A tax deduction of up to Rs 150,000 can be claimed on the amount invested in ULIPs under Section 80C of the Income Tax Act.

An investor can invest any amount of money in an ELSS. They can also claim a tax deduction of up to Rs 1,50,000 for ELSS investments made in a financial year.

It is the finest tax-saving investing option since it provides both tax savings and the opportunity to achieve better returns while having a short lock-in period

3. Lock- In Period

ULIP plan have a mandatory lock-in of 5 years. Whereas, ELSS has a shorter mandatory lock-in of 3 years

4. Flexibility And Transparency

ULIPs allow you to switch between funds with ease. This means that, depending on market conditions, you can switch from equity-oriented to debt-oriented funds and vice versa.
Transparency is often lacking in ULIPs. This is due to the fact that determining where your money is invested is tough.

There is no flexibility in switching funds in an ELSS. The full sum is directed towards equity funds.

The Equity Linked Savings Scheme, however, is fully transparent. The investors can have a thorough understanding of where the money is invested and how to grow the fund to get greater returns

5. Based on Investment Goals

ULIP plans function as multipurpose plans and cater to the dual benefits of savings and investment.Initially, the ULIP premium is used to cover policy costs and your insurance requirements. 

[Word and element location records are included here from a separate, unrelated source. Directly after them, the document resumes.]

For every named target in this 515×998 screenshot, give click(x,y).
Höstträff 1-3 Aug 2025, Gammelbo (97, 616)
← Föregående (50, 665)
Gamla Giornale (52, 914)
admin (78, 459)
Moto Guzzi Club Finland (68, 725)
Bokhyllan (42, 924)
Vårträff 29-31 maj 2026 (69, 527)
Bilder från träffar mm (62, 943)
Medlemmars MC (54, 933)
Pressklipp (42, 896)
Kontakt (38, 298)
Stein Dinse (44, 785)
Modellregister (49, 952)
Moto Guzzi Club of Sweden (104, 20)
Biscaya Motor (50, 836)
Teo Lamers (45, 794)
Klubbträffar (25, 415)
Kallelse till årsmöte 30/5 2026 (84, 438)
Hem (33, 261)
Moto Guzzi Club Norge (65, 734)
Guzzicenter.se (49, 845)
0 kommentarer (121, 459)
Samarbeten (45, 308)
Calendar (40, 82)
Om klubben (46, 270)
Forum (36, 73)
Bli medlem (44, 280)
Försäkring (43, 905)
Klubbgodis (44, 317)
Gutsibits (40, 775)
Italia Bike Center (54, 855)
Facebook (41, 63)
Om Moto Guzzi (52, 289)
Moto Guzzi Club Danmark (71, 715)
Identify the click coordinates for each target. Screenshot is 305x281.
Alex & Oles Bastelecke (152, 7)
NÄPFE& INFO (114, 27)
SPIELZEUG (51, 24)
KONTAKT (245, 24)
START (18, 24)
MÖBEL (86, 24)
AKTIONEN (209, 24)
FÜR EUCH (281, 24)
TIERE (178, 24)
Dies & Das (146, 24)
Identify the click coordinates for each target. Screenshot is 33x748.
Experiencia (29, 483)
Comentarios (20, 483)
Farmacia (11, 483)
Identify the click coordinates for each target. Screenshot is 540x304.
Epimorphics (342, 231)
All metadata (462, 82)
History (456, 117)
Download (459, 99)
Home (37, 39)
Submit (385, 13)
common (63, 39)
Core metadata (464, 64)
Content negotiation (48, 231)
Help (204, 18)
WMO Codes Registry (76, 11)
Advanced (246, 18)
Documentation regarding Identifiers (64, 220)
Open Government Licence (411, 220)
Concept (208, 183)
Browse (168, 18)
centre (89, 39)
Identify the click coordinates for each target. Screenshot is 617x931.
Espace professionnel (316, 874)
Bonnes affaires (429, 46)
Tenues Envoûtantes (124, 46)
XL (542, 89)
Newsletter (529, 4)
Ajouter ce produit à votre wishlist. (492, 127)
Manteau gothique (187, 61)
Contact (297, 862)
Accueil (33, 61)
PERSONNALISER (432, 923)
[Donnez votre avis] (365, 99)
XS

Following these deductions, the premium is split between providing you with a life insurance policy and purchasing investment fund units.

ELSS on the other hand, is an equity fund, making it a perfect option for higher returns along with saving taxes. It does not provide an insurance cover to the investor and hence is not suitable for that purpose.


Both plans originated from different investment goals and cater to the slightly different requirements. While ULIP plans provide both insurance and savings benefits, ELSS encourages tax savings.

Despite their flaws, the two ideas operate admirably. Flexibility is promoted by ULIP plans, although transparency is lacking. ELSS, on the other hand, provides complete transparency to investors.

To arrive at a final decision, bear the following differences in mind, as well as your investing goal.

Also read - How To Invest In Equity Through ULIPs?

All About ULIPs vs. ELSS

Disclaimer: This article is issued in the general public interest and meant for general information purposes only. Readers are advised not to rely on the contents of the article as conclusive in nature and should research further or consult an expert in this regard.